Am zweiten Tag der IAA in München sitzen 29 Klimaaktivistinnen und -aktivisten hinter Gittern, die meisten von ihnen in der Justizvollzugsanstalt Stadelheim. Am späten Mittwochnachmittag trafen sich etwa 30 Mitglieder der "Letzten Generation" (LG) dort zu einer "Mahnwache". Am Dienstag hatten Amtsrichter den polizeilichen Gewahrsam gegen zwei Blockierer bestätigt.
Die Protestierer werden mindestens bis zum Ende der Autoschau IAA eingesperrt bleiben, die meisten bis zum kommenden Dienstag. Zwei Frauen müssen sogar bis 30. September im Gewahrsam bleiben. Auf der Plattform X, ehemals Twitter, rechtfertigt die Münchner Polizei diese Maßnahmen: "Zielrichtung ist nicht, Menschen von Protestaktionen abzuhalten", heißt es dort, "sondern das Verhindern von angekündigten Straftaten."
Die Zahl der Sitzblockaden ist seit Wochenbeginn jedenfalls deutlich zurückgegangen. Am Montag stoppten Aktivisten der "Letzten Generation" den Autoverkehr noch an vier Stellen, am Dienstag gelang es sechs Unterstützern am Abend, die nördliche Abfahrt von der Donnersbergerbrücke zur Arnulfstraße zu blockieren, am Mittwoch wurden bis zum späten Nachmittag keine Blockadeaktionen gemeldet.
Dafür organisierte die "Letzte Generation" um 17 Uhr eine Mahnwache am Südtor der Justizvollzugsanstalt Stadelheim: "29 Menschen wurden ohne Verfahren präventiv eingesperrt, weil sie friedlich für die Einhaltung unseres Grundgesetzes protestiert haben." Verlesen wurden dort auch Statements von Angehörigen: "Unsere Kinder sind keine Kriminellen!", hieß es etwa.
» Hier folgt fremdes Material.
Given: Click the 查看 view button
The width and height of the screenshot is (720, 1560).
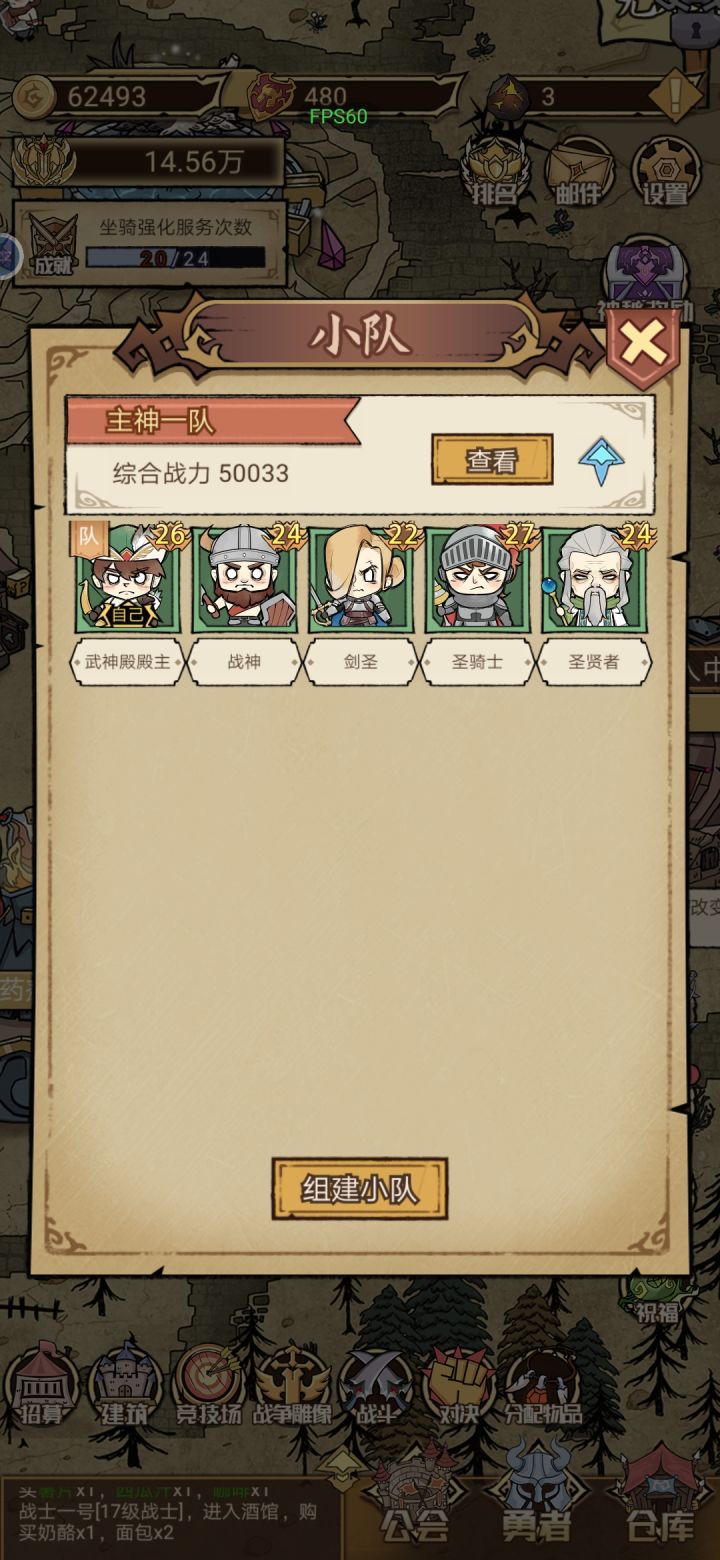Looking at the screenshot, I should (492, 460).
Punktuelle Straßenblockaden seien für die Zukunft der Gesellschaft weit weniger problematisch als "die andauernden Blockaden", die in Parteien, Parlamenten, Verwaltungen oder Regierungen die absolut dringlichen Klimaschutzmaßnahmen verhinderten.
Während die LG ihre Proteste in Kürze nach Berlin verlagern will, bereiten sich IAA-Gegner in ihrem "Mobilitätswendecamp" im Münchner Luitpoldpark auf die Großdemonstration am Sonntag (11 Uhr) zum Karolinenplatz vor - aber auch auf "Aktionen zivilen Ungehorsams" und eine "Aktionsrallye mit Kleingruppenaktionen überall in der Stadt" am Freitag und Samstag. Rund 500 Menschen sind mittlerweile eingetroffen, eine Erweiterung des Camps ist beantragt.
In Schulungen und Vorträgen auf dem Camp geht es nicht nur um Fragen des Klimaschutzes und der Nachhaltigkeit, sondern auch um den Umgang mit Hausdurchsuchungen, es gibt Tipps für IT-Sicherheit bei Aktivisten und einen "Workshop gegen Repression". Im Camp wurden Teilnehmer am Mittwoch vor Polizeikontrollen gewarnt. Die Polizei bestätigt, dass am Dienstag kurz vor Mitternacht zehn Personen "verdachtsunabhängig" kontrolliert worden seien. Weitere Überprüfungen rund ums Camp habe es nicht gegeben.
Am Donnerstag wollen Klimaaktivisten mit einer ungewöhnlichen Aktion gegen den "immensen Platzbedarf von Autos, Parkplätzen und Straßen" protestieren und dazu mit "Gehzeugen" - Holzgestellen zum Umschnallen in der Größe von Pkws und SUVs - auf zwölf Straßen in München spazieren gehen. Die Aktion geht von den "Geschwistern for Future" aus, die sich bei einer Diskussion zum Thema Erderhitzung im Münchner Mobilitätswendecamp gegründet haben. Das Bündnis fordert "zum Schutz ihrer jüngeren Geschwister ein bayernweites generelles Tempolimit von 30 km/h innerorts und eine Umlenkung von Autoinfrastruktursubventionen hin zu Straßenbahnen, Bussen und durchgängigen Radwegenetzen".